Responda a estas perguntas usando o texto citado:
1. Qual regra sobre o negrito Arthur Nestroviski deu aos alunos?
2. Quem é Sheila?
3. Que lusitanismo aparece escrito em itálico na segunda passagem de Ruffato?
━━ TEXTO CITADO ━━
Recordo-me que, numa aula, Arthur Nestroviski alertou ao alunos que o negrito, como recurso gráfico, não deveria jamais ser usado. "Lembrem-se, só há uma regra quanto ao uso do negrito: ele simplesmente não existe" – disse ele. O negrito grita, suja a página, instaura um tipo de desordem visual. O negrito berra uma diferença. Os muitos idiomatismos portugueses e africanos, no texto de Ruffato, criam uma sensação de estranheza. Eles entram no discurso de Serginho, mas ao mesmo tempo estão fora, compõem a fala, mas nela aparecem como incrustações.
É o que se pode notar, por exemplo, no trecho seguinte, em que Serginho trata de Sheila, a brasileira por quem se apaixona. Notar, no excerto, o uso do itálico para destacar um uso específico da palavra “decente” e os lusitanismos que se acotevam entre o mineirês do narrador
“(...) fantasiava um emprego decente numa daquelas lojas da Baixa-Chiado, rua Augusta, rua do Ouro, rua da Prata, rua do Carmo, rua Garrett, ou da Avenida da Liberdade, gastava tardes rondando as montras, cobiçando o trabalho das empregadas de loja, invejando as europeias esverdeadas de tão brancas, a japonesada só-sorrisos, arrastando sacolas entupidas de trens caríssimos, mas nem arriscava, o passaporte irregular, visto de turista, se pega, deportavam ela, sem ai nem ui, botavam ela num avião e, adeusinho, nunca mais, além do quê, parecia que estava escrito na testa Prostituta, onde entrava tratavam ela mal, aos chutos e pontapés, como se portasse sida (...)” (p. 67)
Ocorrências que se repetem na passagem seguinte, em que, todavia, o lusitanismo "pastel" (mais próximo, muitas vezes, do nosso bolinho) vem escrito em itálico:
“Lisboa cheira sardinha no calor e castanha assada no frio, descobri isso revirando a cidade de cabeça-pra-baixo, de metro, de eléctrico, de autocarro, de comboio, de a-pé, sozinho ou ladeado pela Sheila. Com ela de-guia, visitamos um monte de sítios bestiais, o Castelo de São Jorge, o Elevador de Santa Justa, Belém (pra comer pastel), o Padrão dos Descobrimentos e o Aquário, na estação Oriente, um negócio onde o sujeito enlabirinta em um nunca-acabar de peixe, uns baitas de tubarões e arraias, e outros, bostinhas de nada, mais parecendo bando de passarinho avoando em-dentro dágua, um troço impressionante, fora a imundice de estrela-do-mar, ouriço-do-mar, medusa etc., e a geladeira dos pinguins giras e a piscina das lontras exibidas, mas o mais importante mesmo foi andar no teleférico (...)” (p.67-68)
É uma alteridade diferente daquela que se corporifica no uso do itálico, ainda mais estranha porque, nas vezes em que Serginho recorre a um inglês macarrônico, o que diz grafa-se normalmente.
━━━
━━ MATERIAL FORNECIDO ━━
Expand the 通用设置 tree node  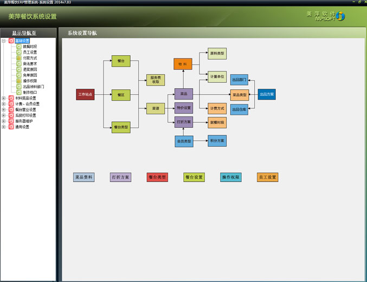tap(4, 127)
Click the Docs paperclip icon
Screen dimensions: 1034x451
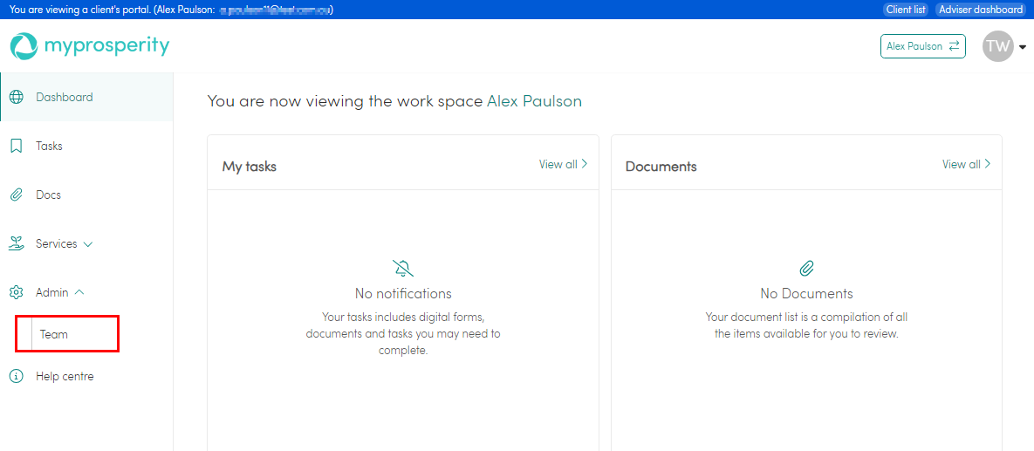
━━━
## RESPOSTA ESPERADA
1. Só há uma regra: o negrito simplesmente não existe, ou seja, nunca deve ser usado.
2. A brasileira por quem Serginho se apaixona.
3. A palavra "pastel".